Background Distal protection devices have been shown to reduce the incidence of “no flow” phenomenon during primary percutaneous coronary intervention (PCI). So far, it has not been well clarified which mechanism is mainly involved in distal coronary protection. Aim To investigate the activation state of leukocytes and platelets locally present within the blood from the site of coronary occlusion. Methods Ten patients with acute myocardial infarction (AMI) underwent primary PCI with an embolization protection device and aspiration catheter (PercuSurge GuardWire) were included. The following functional parameters: a) monocyte and neutrophils surface molecules; b) platelet surface activatory antigens; c) leukocytes–platelet conjugates were studied by flow cytometry in blood obtained from the site of coronary occlusion and from peripheral femoral artery.
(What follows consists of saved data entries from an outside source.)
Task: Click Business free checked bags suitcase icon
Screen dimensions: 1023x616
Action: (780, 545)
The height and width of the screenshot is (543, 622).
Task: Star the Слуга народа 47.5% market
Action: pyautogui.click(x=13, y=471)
Results The leukocyte–platelet adhesion index was significantly higher in the aspirated blood at the site of coronary occlusion than in the peripheral arterial blood for both monocytes (0.226 ± 0.04 vs. 0.084 ± 0.01; p = 0.004) and neutrophils (1.372 ± 0.3 vs. 0.524 ± 0.1; p = 0.02). Moreover, the volume of coaggregates exhibited a significant increase in coronary blood for both populations ( p = 0.02 for monocytes and for neutrophils). Interestingly, a significant up-regulation of the adhesive molecule CD18 was observed in coronary blood respect to systemic circulation either in monocytes ( p = 0.01) than in neutrophils ( p = 0.003). A significant up-regulation of monocyte (HLA-DR) and neutrophil (CD66b) activatory molecules expression was also observed in the aspirated coronary compared to peripheral artery blood ( p = 0.02 and p = 0.03 for HLA-DR and CD66b, respectively). Conclusions These data indicate an increased leukocyte–platelet functional interaction in AMI at the site of plaque rupture relative to the systemic circulation, which may be one of the pathogenetic mechanisms responsible for myocardial “no-reflow” phenomenon.